__Brief__. Return only these lines: the one that contains "Image resolution: width=395" and every line after it through the end of the listing, exactly, without pictures.

========

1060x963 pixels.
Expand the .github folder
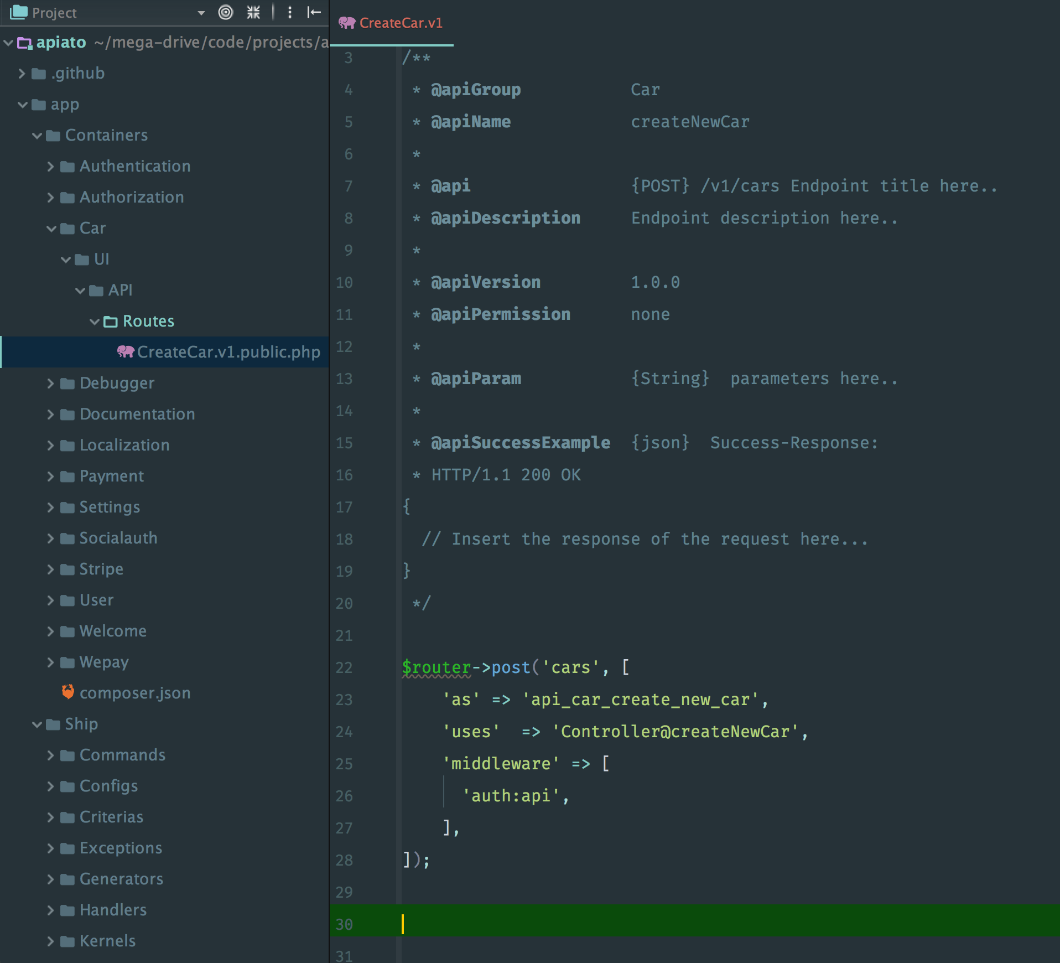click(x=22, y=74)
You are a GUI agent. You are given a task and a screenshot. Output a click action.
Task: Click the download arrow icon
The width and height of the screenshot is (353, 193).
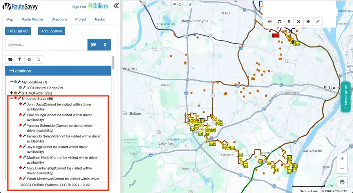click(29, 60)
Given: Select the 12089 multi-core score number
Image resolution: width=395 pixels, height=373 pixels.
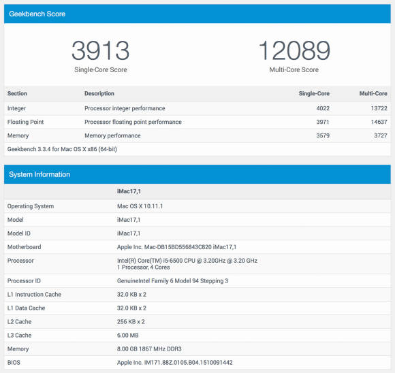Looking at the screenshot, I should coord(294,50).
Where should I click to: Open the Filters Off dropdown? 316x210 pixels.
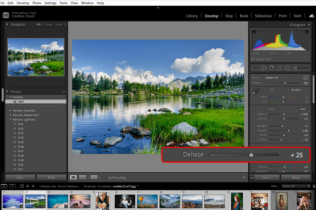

========

__Answer below__.
Image resolution: width=395 pixels, height=373 pixels.
Looking at the screenshot, I should coord(294,50).
Where should I click to: Open the Filters Off dropdown? 316x210 pixels.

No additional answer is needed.